Facebook themselves split the changes in to three; Your Cover, Your Stories & Your Apps.
Your Cover – Is the header to the new ‘Timeline’ profile that features a main, banner like photo that Facebook say should ‘represent you best’.
Underneath your header there will now be an area all about YOU called ‘Your Stories’. This section of a users Timeline will detail photos, posts, videos and anything else that may tell people about who you are, what you do and what you’re about.
‘Your Apps’ will be at the lower end of your Timeline. This is the part that Facebook were perhaps the most excited about. Basically Facebook will now be partnering with any service that they might be able to connect with Facebook allowing your Timeline you be an interest aggregator. Users can add the Spotify app for example which will allow your Facebook friends to see which tracks you have listened to.
A whole host of new apps will be introduced including ones from news sources like The Guardian and The Independent, online video and TV streaming through Netflix or Hulu and other music apps such as Mixcloud and Soundcloud.

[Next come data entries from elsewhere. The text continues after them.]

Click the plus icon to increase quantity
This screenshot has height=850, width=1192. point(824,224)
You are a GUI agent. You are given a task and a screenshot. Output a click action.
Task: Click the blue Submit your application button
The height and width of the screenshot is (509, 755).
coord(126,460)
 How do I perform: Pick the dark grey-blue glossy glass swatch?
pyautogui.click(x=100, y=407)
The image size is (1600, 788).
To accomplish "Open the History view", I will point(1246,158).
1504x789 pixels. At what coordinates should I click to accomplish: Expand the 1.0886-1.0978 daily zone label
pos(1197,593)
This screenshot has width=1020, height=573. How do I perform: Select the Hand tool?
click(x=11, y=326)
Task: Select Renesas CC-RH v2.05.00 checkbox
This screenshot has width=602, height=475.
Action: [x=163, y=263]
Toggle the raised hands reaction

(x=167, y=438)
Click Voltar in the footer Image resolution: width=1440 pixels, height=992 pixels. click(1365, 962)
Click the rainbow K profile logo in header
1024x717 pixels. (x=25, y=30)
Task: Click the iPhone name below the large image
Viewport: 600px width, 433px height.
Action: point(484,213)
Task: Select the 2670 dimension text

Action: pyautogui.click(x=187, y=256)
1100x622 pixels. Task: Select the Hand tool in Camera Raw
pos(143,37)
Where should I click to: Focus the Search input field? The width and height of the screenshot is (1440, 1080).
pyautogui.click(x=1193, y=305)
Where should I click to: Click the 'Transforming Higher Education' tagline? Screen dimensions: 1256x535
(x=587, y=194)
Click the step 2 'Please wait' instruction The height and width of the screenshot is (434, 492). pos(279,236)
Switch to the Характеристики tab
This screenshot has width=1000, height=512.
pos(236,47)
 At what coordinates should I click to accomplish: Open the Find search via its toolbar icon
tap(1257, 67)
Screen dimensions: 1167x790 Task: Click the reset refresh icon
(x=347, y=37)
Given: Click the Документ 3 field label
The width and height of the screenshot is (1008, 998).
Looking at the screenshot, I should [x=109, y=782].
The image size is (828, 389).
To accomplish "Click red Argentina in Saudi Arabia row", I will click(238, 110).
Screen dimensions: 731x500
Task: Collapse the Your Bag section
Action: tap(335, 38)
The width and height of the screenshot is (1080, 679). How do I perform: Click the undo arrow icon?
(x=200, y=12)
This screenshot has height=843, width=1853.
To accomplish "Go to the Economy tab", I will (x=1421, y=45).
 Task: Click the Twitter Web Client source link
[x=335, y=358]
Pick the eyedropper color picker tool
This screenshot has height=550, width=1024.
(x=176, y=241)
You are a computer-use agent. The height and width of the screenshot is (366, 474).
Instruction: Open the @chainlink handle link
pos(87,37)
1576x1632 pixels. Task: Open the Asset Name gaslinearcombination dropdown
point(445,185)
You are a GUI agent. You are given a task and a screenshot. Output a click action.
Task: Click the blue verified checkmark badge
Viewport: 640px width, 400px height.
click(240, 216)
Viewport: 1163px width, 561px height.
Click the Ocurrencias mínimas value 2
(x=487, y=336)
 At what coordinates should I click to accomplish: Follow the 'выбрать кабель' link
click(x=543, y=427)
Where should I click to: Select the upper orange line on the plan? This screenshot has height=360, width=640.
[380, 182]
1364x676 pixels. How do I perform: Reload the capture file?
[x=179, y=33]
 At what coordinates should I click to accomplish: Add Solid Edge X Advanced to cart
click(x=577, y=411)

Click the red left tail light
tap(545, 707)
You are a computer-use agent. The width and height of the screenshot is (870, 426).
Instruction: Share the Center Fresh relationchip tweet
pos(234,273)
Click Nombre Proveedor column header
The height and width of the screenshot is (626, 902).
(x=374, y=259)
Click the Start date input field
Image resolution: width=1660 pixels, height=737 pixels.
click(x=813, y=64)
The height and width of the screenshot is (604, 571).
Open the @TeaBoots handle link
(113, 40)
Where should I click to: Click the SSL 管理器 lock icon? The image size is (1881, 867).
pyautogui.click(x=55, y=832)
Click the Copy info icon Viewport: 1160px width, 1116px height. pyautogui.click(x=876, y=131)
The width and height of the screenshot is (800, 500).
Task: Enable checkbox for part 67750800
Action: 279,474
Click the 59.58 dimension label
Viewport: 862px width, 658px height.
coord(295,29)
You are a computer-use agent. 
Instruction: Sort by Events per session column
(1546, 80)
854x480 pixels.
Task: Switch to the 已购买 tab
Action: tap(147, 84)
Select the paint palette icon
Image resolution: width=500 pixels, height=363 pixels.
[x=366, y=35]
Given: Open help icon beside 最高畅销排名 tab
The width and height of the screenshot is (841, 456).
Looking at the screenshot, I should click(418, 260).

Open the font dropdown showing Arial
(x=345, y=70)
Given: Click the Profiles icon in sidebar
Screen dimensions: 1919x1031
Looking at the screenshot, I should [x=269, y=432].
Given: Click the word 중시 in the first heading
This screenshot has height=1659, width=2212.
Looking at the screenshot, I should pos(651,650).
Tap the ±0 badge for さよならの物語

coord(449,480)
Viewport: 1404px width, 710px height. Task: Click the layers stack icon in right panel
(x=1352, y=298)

Developers will now be able to tap in to Facebook in ways that weren’t possible before using the updated Open Graph API. As Facebook say on this new way of working “The opportunities are endless, such as building an app for runners to share their routes and achievements, photographers to feature the photos they take, and music lovers to share their playlists and top albums with friends. Develop Open Graph apps that will make Timeline the personal, expressive page we believe it can be.”
The new developer options will be based around what Facebook call a Graph Rank which will give prominence in news feeds to apps that users find engaging. New app analytics will allow developers to monitor their apps activity and so optimise apps for an increased Graph Rank.
I don’t think all these changes amount to the world changing, redefinition of social networking that sites such as Mashable would have had us believe in the pre-launch hype.
Most people use Facebook as either a simple communication tool, whether through comments, FB messages or FB chat. They like to look at other folks photos or if they have a bit of time to spare, flick down through the most recent status updates. But how often does one visit another user’s profile page? Are you really bothered about going to someone else’s ‘Timeline’ to find out all about them? Or they use it to have a nosey at other user’s pictures…
Facebook is basing its latest direction on the assumption that users will become content creaters. It’s going to take a long time to get your timeline looking good. You;re going to have to choose which photo’s best portray you (or how you’d like to be perceived). You need to opt in to each of the apps you want to interact with and feed your profile with regular ‘stories’ about what you’re doing.
Maybe this is exactly what people have been waiting for…however I fear it might lead to a graveyard of features and apps and half completed Timelines. We’ll see. Once i’ve been able to have a proper play with it then the new Facebook’s usefulness may become clearer.
I think the top two comments on Facebook’s own blog sum up the divide in opinion perfectly…
Looks like the comment ‘the world changes, get used to it’ has proved the most popular with Facebookers.